WA Museum Records and Supplements | Updated 9 years ago

Abstract: One scaphopod and 35 gastropod species are recorded from the Late Maastrichtian Miria Formation of the Carnarvon Basin, northwestern Australia. Preservation of the fossils suggests that the assemblage, which is inferred to contain herbivores, possible detrital feeders, graz.ers, predatory and ectoparasitic carnivores, is only partly representative of the original fauna. The original mineralogy of the shells has, in part, determined which mollusks have been preserved, their state at recovery, and whether or not they can be identified. Primary calcite has remained but argonite has been lost and partially replaced by secondary calcite. Six species are known only from internal moulds,

Five new species - Conotomaria millacis sp. nov., Conolomaria (?) cypsela sp. nov., Leptomaria perancisa sp. nov., Nododelphinula dracontis sp. nov., and Euthriofusus (?) vandegraaffi sp. nov. are described and named. The order of abundance is Neotaenioglossa > Archaeogastropoda > Neogastropoda > Heterobranchia > Opisthobranchia. Four species remain indeterminable.
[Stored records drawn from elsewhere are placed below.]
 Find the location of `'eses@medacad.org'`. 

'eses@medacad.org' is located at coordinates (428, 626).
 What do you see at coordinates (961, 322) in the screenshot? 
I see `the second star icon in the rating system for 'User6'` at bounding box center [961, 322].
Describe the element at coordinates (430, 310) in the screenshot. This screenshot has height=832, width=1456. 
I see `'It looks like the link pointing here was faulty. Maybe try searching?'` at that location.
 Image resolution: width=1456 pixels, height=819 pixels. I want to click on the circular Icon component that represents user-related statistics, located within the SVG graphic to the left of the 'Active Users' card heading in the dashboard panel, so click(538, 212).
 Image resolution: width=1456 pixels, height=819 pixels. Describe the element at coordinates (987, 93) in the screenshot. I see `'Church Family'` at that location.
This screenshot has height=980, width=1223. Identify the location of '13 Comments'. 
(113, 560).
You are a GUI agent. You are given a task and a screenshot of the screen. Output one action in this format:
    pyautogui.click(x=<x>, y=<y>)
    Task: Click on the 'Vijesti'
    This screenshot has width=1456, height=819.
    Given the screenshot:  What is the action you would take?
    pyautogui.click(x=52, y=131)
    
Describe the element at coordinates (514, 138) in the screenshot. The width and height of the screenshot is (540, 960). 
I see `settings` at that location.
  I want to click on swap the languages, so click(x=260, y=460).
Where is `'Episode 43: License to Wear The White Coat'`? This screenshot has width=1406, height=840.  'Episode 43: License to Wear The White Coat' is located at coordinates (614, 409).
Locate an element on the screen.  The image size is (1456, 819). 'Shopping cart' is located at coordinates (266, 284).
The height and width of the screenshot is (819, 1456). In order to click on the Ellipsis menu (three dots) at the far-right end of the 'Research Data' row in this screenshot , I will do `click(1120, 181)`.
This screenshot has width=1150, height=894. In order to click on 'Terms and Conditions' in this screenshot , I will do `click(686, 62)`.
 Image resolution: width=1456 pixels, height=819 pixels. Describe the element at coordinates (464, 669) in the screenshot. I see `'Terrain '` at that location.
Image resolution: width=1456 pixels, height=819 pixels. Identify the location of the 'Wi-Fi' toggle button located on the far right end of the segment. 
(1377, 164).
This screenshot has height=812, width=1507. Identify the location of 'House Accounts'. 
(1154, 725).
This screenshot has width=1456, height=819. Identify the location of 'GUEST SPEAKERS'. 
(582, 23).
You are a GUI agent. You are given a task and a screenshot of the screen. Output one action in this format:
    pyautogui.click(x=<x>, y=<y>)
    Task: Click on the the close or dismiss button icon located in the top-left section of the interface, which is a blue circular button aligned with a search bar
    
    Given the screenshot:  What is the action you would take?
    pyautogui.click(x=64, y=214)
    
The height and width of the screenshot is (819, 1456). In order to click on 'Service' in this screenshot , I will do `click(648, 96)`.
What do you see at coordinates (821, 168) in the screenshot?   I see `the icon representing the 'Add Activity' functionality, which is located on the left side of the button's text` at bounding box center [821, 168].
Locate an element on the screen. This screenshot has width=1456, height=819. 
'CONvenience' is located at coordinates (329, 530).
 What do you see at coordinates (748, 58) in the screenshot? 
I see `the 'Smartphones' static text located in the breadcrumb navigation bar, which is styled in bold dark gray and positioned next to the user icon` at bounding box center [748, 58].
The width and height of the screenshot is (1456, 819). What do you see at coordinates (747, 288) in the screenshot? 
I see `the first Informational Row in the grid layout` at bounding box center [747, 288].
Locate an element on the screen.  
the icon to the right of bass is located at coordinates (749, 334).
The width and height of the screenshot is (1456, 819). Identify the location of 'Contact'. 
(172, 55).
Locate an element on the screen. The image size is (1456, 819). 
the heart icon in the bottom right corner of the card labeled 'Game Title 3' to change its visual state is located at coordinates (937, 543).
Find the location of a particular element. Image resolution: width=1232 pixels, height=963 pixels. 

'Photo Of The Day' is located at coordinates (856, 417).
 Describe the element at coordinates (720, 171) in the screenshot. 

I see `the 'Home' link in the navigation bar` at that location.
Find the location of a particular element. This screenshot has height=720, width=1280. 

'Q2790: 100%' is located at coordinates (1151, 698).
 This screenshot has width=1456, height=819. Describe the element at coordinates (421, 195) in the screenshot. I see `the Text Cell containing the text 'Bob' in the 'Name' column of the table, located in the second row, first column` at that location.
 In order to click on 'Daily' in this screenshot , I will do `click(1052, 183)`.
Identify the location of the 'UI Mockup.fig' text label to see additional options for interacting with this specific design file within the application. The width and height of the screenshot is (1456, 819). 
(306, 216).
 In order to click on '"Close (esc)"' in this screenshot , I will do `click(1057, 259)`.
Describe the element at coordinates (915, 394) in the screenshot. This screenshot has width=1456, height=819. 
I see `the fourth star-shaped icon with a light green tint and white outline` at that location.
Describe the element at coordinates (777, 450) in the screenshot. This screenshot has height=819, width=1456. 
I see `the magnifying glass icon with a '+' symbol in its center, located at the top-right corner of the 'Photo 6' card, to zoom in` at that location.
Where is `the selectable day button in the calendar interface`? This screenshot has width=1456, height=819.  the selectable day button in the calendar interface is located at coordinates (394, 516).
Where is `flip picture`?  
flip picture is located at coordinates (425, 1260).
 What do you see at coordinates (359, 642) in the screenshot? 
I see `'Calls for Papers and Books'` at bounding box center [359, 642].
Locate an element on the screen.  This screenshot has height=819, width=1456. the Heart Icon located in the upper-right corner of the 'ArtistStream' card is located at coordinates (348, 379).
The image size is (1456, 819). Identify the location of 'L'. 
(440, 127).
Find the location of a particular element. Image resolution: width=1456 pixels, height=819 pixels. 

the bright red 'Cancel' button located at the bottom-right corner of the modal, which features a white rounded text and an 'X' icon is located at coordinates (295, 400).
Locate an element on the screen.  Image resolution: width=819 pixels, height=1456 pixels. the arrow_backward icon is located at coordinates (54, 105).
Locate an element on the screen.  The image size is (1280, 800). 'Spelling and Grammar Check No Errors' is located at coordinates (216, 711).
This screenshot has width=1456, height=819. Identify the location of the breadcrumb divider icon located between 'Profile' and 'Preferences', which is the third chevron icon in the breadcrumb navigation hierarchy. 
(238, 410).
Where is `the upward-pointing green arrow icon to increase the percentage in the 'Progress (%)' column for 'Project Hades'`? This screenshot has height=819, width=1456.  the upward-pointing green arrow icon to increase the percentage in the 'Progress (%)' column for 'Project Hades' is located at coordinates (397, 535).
All genera recognized were widely distributed in the combined Tethyan - Temperate Realms of the Late Cretaceous; some possible Tethyan elements are, at most, weakly represented. Two species are very close to described European taxa of the Late Cretaceous and two others are very close to described North American species. Affinities with the faunas of South India, Natal and Malagasy appear to be weak.

No generic endemism is noted among the gastropods and there is no support from this group for the concept of a faunal subprovince in the region during the Late Cretaceous. The climatic regime indicated by the gastropods is considered to have been temperate as was concluded from our previous study of the Bivalvia. Most of the species persisted to the Cretaceous Tertiary boundary.